The bi-lateral meetings of mid-May and last Tuesday in Baghdad between U.S. ambassador to Iraq, Ryan Crocker, and Iran’s ambassador to that country, Hassan Kazemi-Qumi, were the sole talks at the ambassadorial level in more than two decades. This could be viewed as a change of attitude, however temporary, in the Bush Administration.
If in the aftermath of the first meeting Crocker was cautiously upbeat about the outcome, in the press conference following the second he unleashed a salvo of unfounded claims that Iran is funding, arming, training and even planning the operations of the Iraqi militia against the U.S. and Iraqi troops. Moreover, the White House charges that Iran is providing cover for Al-Qaeda high-ranking cadres in Iran or closes its eyes to their activities in Iran-Pakistan border regions, which are utterly preposterous – an “up-dated version of WMD’s!
Although the meeting was characterized by the major media in the U.S. as “something of a shouting match”, the two delegations agreed to form a security committee “that would address at an expert or technical level some issues relating to security, be that support to violent militias, Al Qaeda or border security,” Crocker said.
On his part, Iran’s ambassador to Iraq, Kazemi-Qumi, emphatically denied that Iran was supporting anti-U.S. militias in Iraq. A foreign ministry spokesman’s response to the U.S. charges was that “It is crystal clear that the main objective behind repetition of such baseless accusations against Iran is to pursue the U.S. propaganda fuss and psychological warfare against the country.” Dismissing arrogantly, Crocker declared “This is not something we’re trying to, or we need to, prove in a court of law.”

*Supplied information*.
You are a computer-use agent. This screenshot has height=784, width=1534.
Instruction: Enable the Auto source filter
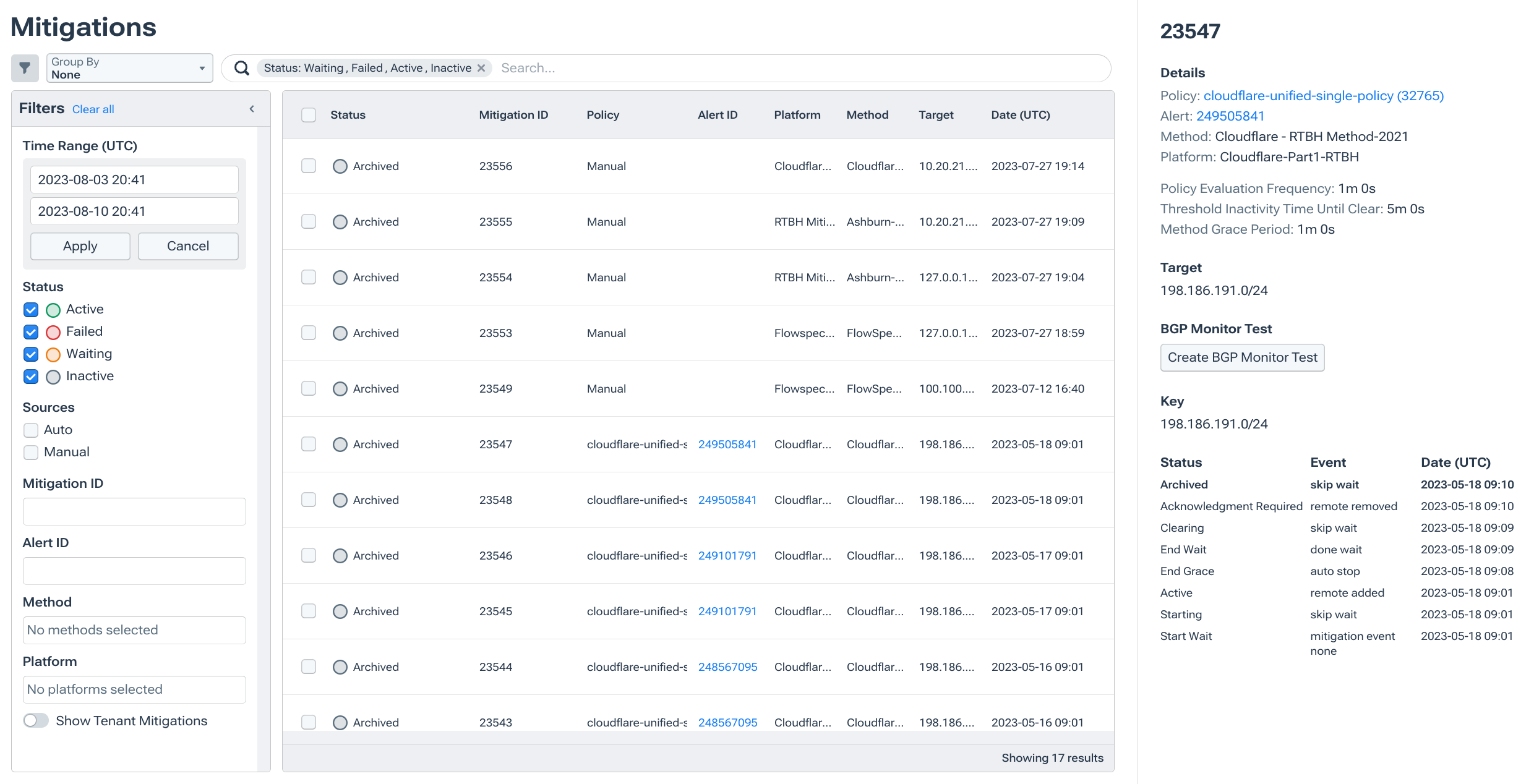pos(30,429)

*Requirements*.
a) Summarize the piece on the U.S.–Iran ambassador talks in Baghdad in two sentences.
b) Pick up the piece on the U.S.–Iran ambassador talks in Baghdad after its final sentence and keep writing it.

*Outputs*.
a) U.S. ambassador Ryan Crocker and Iran's ambassador Hassan Kazemi-Qumi met in Baghdad in mid-May and again last Tuesday, the only ambassador-level talks in more than two decades, and the two delegations agreed to form a security committee. Crocker accused Iran of funding, arming, training and directing Iraqi militias, charges the piece calls unfounded, while Kazemi-Qumi denied them and a foreign ministry spokesman dismissed them as baseless propaganda.

b)
His belligerent tone appears to reflect a shift in the balance of forces within the U.S. administration in favor of waging a war against Iran, rather than using the channel of diplomacy and holding talks to resolve the differences between the two countries over the miserable situation in Iraq. U.S. Secretary of State, Condoleezza Rice, the State Dept. and even the CIA emphasizes on punitive sanctions, political and diplomatic isolation, and bolstering opposition groups to force Iran to capitulate to U.S. dictates, but in no way none of them rule out the military option.
In contrast, Vice President Dick Cheney, not to mention Presidential candidate Mitch Romney, Senator Joe Lieberman and all of the neo-conservatives of the Bush Administration, in league with the Zionist state of Israel reject “diplomacy” and the UN involvement in the issue as counter-productive and continue to push their agenda of bombarding Iran’s nuclear facilities, its administrative and security headquarters and water and power stations, just as in Iraq, but on a much larger scale.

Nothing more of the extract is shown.